Ex vivo model of breast cancer cell invasion in live lymph node tissue.

ABSTRACT

Lymph nodes (LNs) are common sites of metastatic invasion in breast cancer, often preceding spread to distant organs and serving as key indicators of clinical disease progression. However, the mechanisms of cancer cell invasion into LNs are not well understood. Existing in vivo models struggle to isolate the specific impacts of the tumor-draining lymph node (TDLN) milieu on cancer cell invasion due to the co-evolving relationship between TDLNs and the upstream tumor. To address these limitations, we used live ex vivo LN tissue slices with intact chemotactic function to model cancer cell spread within a spatially organized microenvironment. After showing that BRPKp110 breast cancer cells were chemoattracted to factors secreted by naïve LN tissue in a 3D migration assay, we demonstrated that ex vivo LN slices could support cancer cell seeding, invasion, and spread. This novel approach revealed dynamic, preferential cancer cell invasion within specific anatomical regions of LNs, particularly the subcapsular sinus (SCS) and cortex, as well as chemokine-rich domains of immobilized CXCL13 and CCL1. While CXCR5 was necessary for a portion of BRPKp110 invasion into naïve LNs, disruption of CXCR5/CXCL13 signaling alone was insufficient to prevent invasion towards CXCL13-rich domains. Finally, we extended this system to pre-metastatic TDLNs, where the ex vivo model predicted a lower invasion of cancer cells.

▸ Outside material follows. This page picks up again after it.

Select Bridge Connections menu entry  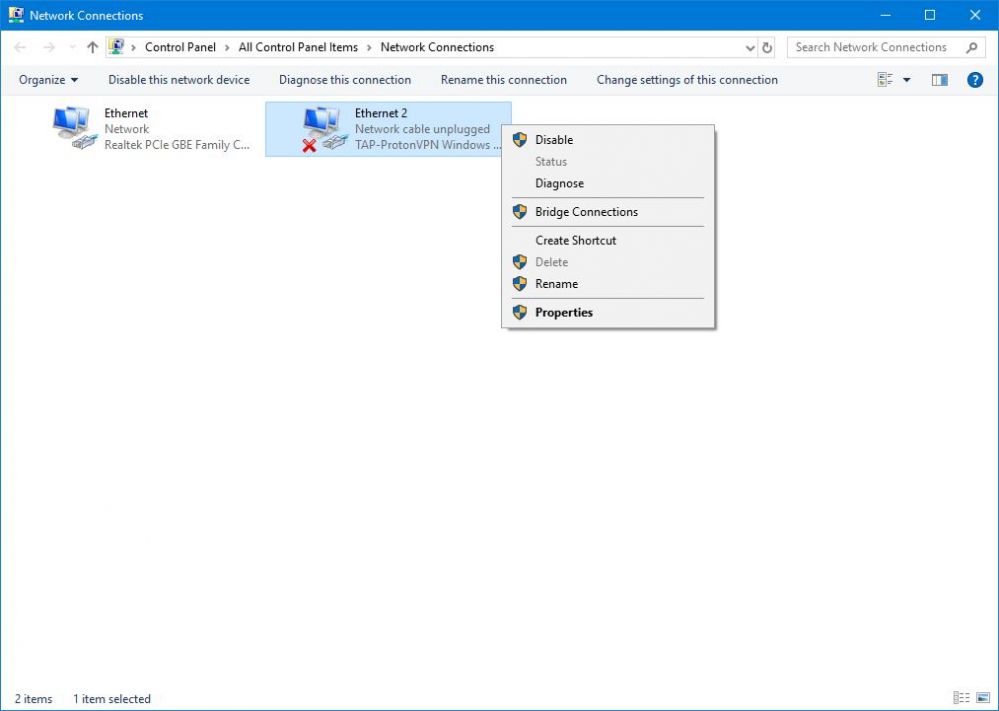tap(586, 212)
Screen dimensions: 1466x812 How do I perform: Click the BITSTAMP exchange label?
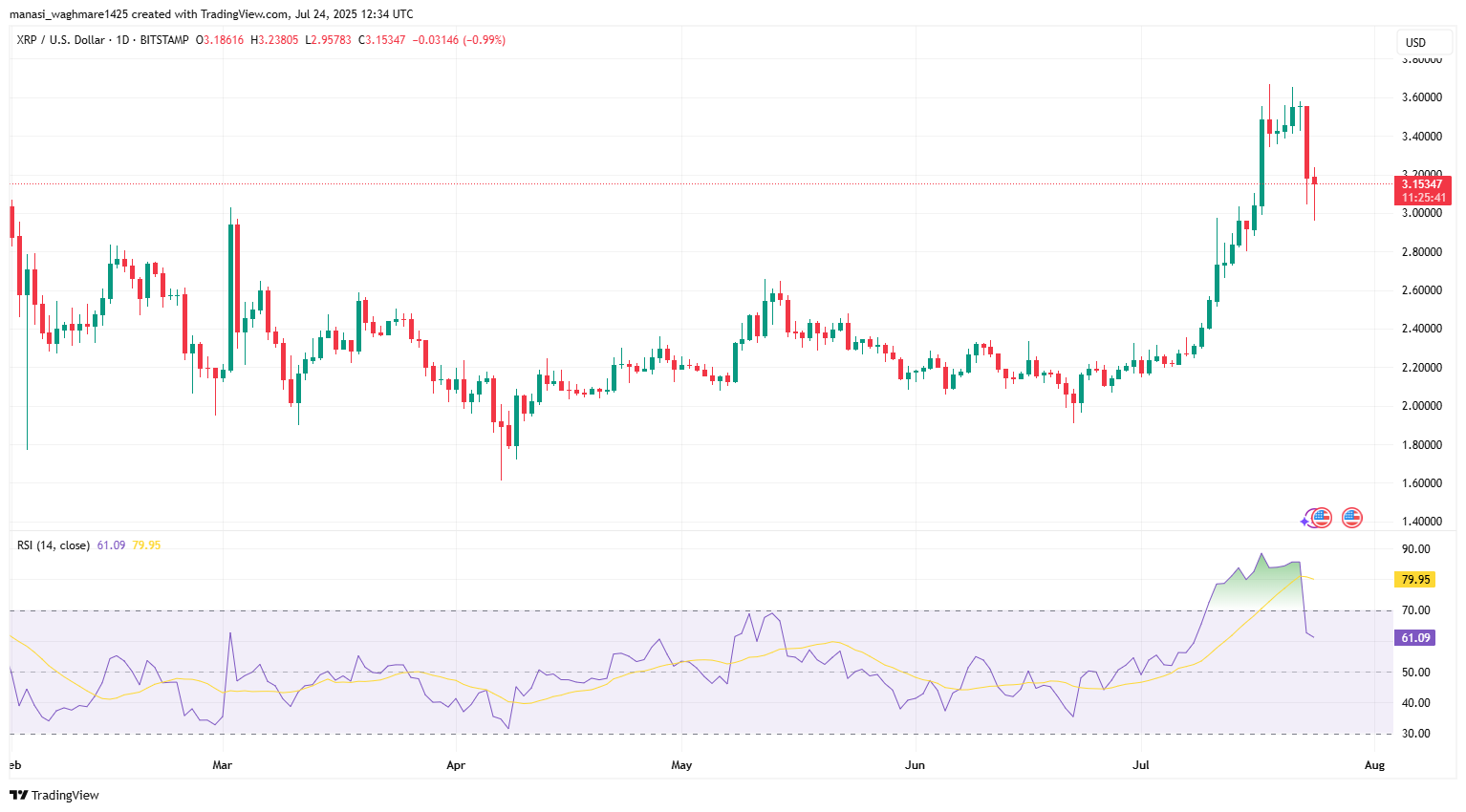[x=164, y=40]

The reduced invasion was not due to diminished chemokine secretion, but it correlated with elevated intranodal IL-21. In summary, this innovative ex vivo model of cancer cell spread in live LN slices provides a platform to investigate cancer invasion within the intricate tissue microenvironment, supporting time-course analysis and parallel read-outs. We anticipate that this system will enable further research into cancer-immune interactions and allow isolation of specific factors that make TDLNs resistant to cancer cell invasion, which are challenging to dissect in vivo.